Justice Clarence Thomas said four words in oral arguments on Monday, breaking his silence on the bench for the first time in nearly seven years.
The justice's remark came during a jocular exchange over whether a defense attorney in a death-penalty case was qualified for the job because of her Ivy League degree.
Based on the transcript, it appears Thomas' four-word retort made his colleagues laugh, but no one's really sure what he said:
JUSTICE SCALIA: She was a graduate of Yale law school, wasn't she?
[Louisiana lawyer Carla] SIGLER: She's a very impressive attorney.
JUSTICE SCALIA: And another of his counsel, Mr. Singer—of the three that he had—he was a graduate of Harvard law school, wasn't he?
MS. SIGLER: Yes, Your Honor.
JUSTICE SCALIA: Son of a gun.
JUSTICE THOMAS: Well—he did not -
MS. SIGLER: I would refute that, Justice Thomas.
Some who were in the courtroom said Thomas made fun of his alma mater, Yale, in his comment, which wasn't fully recorded in the transcript by the court reporter. Billy Freeland, a law student who attended the oral argument, wrote that he thought Thomas said, "That's not effective counsel," joking that going to Yale would not qualify an attorney. But John Derosier, a Louisiana district attorney who works with Carla Sigler on the case, told Yahoo News that she is not sure what Thomas' exact words were.
"As soon as he started saying anything people started laughing and then it messed it up," Derosier said.
The full audio of the exchange will be released on Monday.
Thomas has had a strained relationship with Yale, refusing his permission to let the school hang his portrait in its halls and writing that it was a mistake for him to attend the school. He wrote in his memoir that the school's use of affirmative action in admissions meant that employers assumed he was not as qualified as his white peers when he graduated. He's said he keeps the diploma in his basement instead of hanging in his office.
The last time Thomas spoke was also in a death-penalty case, when he asked a defense attorney in 2006 about whether racial stereotypes affected the case.
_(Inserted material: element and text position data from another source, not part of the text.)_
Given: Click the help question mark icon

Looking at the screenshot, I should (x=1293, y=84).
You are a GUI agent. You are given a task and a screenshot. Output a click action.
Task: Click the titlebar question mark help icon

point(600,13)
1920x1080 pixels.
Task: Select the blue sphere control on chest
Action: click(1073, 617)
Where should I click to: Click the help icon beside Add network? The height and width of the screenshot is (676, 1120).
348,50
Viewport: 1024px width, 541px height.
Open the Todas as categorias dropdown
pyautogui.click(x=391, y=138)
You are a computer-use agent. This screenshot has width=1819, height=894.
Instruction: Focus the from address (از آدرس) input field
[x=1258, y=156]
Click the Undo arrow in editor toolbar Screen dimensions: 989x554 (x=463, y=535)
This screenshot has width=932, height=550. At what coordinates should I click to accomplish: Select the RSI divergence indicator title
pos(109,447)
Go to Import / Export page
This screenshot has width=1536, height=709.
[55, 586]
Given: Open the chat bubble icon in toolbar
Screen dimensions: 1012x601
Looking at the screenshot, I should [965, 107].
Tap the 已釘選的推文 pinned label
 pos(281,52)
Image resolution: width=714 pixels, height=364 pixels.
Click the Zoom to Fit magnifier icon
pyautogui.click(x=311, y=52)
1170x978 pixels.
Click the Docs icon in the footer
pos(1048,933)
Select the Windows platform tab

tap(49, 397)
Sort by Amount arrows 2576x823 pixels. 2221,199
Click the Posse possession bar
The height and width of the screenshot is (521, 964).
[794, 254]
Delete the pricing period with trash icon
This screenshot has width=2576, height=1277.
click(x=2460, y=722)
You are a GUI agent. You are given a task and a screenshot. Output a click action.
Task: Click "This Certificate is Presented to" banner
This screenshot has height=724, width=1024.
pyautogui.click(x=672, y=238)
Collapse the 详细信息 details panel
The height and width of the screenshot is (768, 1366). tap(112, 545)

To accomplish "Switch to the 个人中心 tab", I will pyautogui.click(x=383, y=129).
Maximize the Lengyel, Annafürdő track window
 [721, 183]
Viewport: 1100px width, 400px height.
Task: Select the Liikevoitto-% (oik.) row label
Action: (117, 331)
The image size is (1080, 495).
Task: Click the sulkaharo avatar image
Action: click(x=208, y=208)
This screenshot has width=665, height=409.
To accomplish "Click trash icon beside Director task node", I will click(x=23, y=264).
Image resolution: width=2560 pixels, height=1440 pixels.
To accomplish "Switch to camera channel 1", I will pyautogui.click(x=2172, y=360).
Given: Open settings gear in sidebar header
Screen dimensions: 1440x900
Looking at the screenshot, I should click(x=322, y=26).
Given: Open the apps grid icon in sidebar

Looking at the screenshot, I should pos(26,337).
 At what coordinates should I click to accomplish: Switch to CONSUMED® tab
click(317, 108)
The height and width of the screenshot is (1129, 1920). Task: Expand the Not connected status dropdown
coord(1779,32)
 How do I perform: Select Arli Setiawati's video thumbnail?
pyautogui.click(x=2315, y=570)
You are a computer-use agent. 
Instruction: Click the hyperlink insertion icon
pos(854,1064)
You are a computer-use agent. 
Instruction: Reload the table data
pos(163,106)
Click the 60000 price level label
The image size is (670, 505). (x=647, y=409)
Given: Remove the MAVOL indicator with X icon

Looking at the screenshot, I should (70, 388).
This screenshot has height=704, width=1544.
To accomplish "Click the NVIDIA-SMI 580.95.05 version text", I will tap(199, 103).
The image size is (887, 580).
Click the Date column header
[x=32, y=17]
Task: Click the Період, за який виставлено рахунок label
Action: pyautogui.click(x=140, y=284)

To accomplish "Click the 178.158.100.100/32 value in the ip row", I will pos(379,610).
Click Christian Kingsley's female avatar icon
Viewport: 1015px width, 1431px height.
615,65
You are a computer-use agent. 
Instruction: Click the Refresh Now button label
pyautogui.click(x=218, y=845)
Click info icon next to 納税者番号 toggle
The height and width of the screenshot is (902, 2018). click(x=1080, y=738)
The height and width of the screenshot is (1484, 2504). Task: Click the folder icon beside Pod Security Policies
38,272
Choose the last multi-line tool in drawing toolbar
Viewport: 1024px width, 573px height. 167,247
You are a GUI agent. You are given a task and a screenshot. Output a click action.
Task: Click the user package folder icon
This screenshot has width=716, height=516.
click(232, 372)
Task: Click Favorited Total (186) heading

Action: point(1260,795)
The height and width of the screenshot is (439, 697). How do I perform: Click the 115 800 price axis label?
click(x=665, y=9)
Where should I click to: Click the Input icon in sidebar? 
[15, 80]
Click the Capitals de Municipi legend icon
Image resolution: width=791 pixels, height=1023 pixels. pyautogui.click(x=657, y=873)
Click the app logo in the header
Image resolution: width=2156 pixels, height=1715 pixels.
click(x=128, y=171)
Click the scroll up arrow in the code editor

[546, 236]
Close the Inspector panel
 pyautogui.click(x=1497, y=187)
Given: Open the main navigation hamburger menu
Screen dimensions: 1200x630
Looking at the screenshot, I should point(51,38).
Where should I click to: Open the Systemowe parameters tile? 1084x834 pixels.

The New York Times wrote in 2011 that Thomas has said he is self-conscious about his Georgia accent and has also complained that it's tough to get a word in edgewise during oral arguments because of his eight chatty colleagues. Before 2006, he asked questions at oral arguments around 10 times a year, still a far lower rate than his colleagues, before lapsing into total silence after that last death-penalty case question.